L’indagine Istat sui consumi vede una spesa media di oltre 2900 euro contro i 1630 della Sicilia. Il Friuli al decimo posto, con 2590 euro. Cara vita, quanto mi costi: in Veneto praticamente il doppio che in Sicilia. Lo rileva l’indagine sui consumi elaborata dall’Istat in base alla spesa media mensile delle famiglie. Il Veneto con 2.903 euro al mese si posiziona al secondo posto dopo la Lombardia (3.033) per la spesa più alta. Il Trentino è al terzo posto (2.855), seguito da Emilia Romagna (2.770) e Piemonte (2.705). Il Friuli Venezia Giulia è al decimo posto con 2.594 euro. Al Sud si spende molto meno. In Sicilia, ultima nella classifica, 1.637 euro; in Basilicata 1.898, in Calabria 1.904, in Sardegna 1.921 e in Campania 1.944.
Valori che ripropongono la questione del diverso costo della vita tra settentrione e mezzogiorno, con il Nordest ai vertici per l’aumento del carovita dal dopoguerra ad oggi.
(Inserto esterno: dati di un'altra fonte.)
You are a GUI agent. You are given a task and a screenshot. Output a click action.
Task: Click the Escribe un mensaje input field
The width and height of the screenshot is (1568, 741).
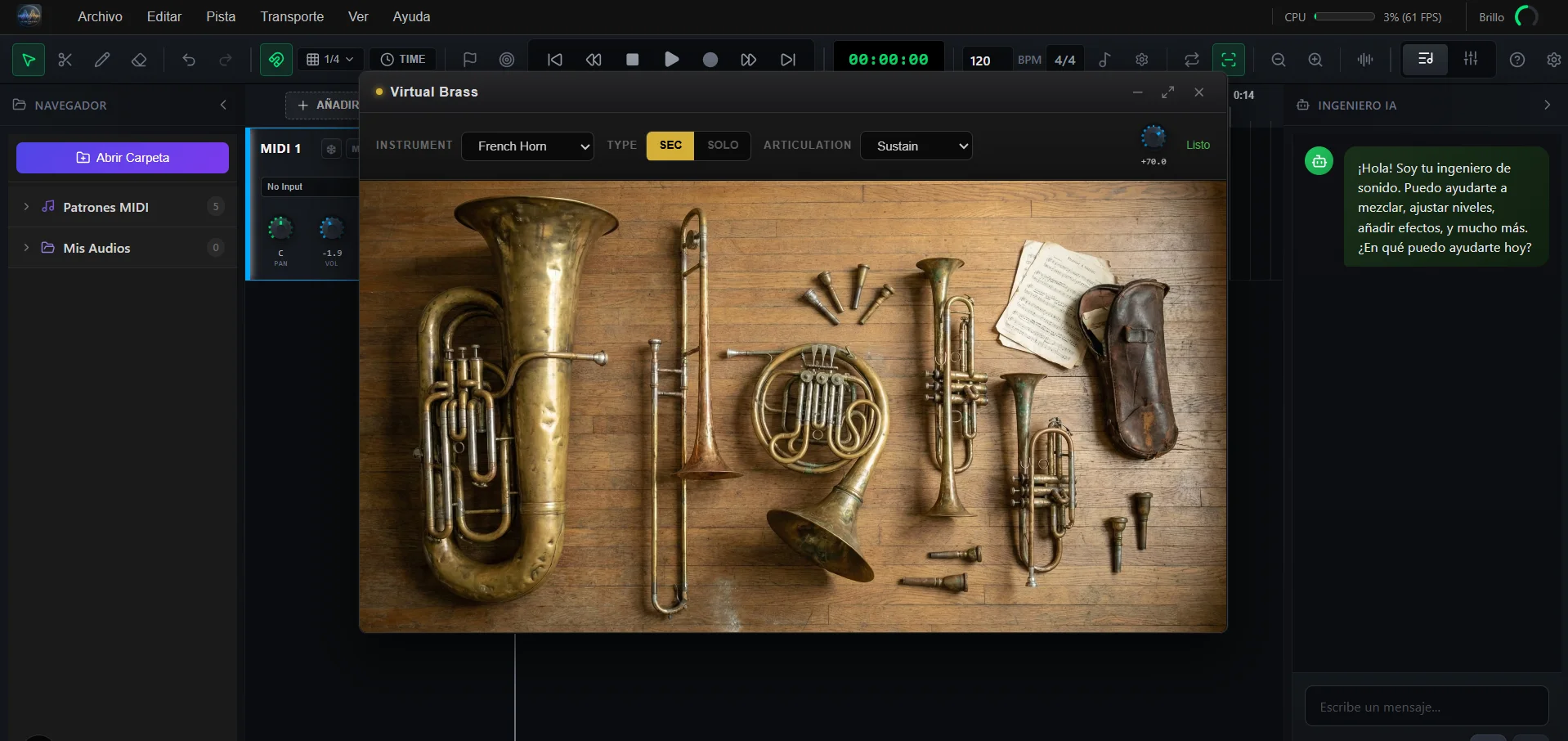1426,707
Una famiglia su tre nel 2011 ha ridotto la spesa per generi alimentari e crescono le code alle casse degli hard-discount. Sulla carta la spesa media delle famiglie è stabile, a 2.488 euro al mese, ma l’aumento dei prezzi fa sì che per far quadrare i bilanci si rinunci anche a riempire il frigorifero. Il 35,8 per cento delle famiglie dichiara di aver diminuito la quantità o la qualità dei prodotti alimentari acquistati rispetto all’anno precedente: tra di esse, il 65,1% dichiara di aver ridotto solo la quantità mentre nel 13,3 dei casi diminuisce anche la qualità.
La Coldiretti fa presente che nei supermercati è “slalom” tra gli sconti per 6 italiani su 10 a caccia di offerte speciali tra i vari scaffali, mentre la metà dei consumatori (49 per cento) fa addirittura la spola tra diversi negozi per confrontare i prezzi più convenienti. In base ai dati elaborati da Coop Italia per Coldiretti, non c’è solo meno carne nel piatto degli italiani (e comunque è addio al costoso filetto, con il 43 per cento degli italiani che si rivolgono a tagli meno pregiati) ma anche meno pesce (-3 per cento) e ortofrutta (-3), mentre salgono gli acquisti di pane (+3) e quelli di pollo (+1).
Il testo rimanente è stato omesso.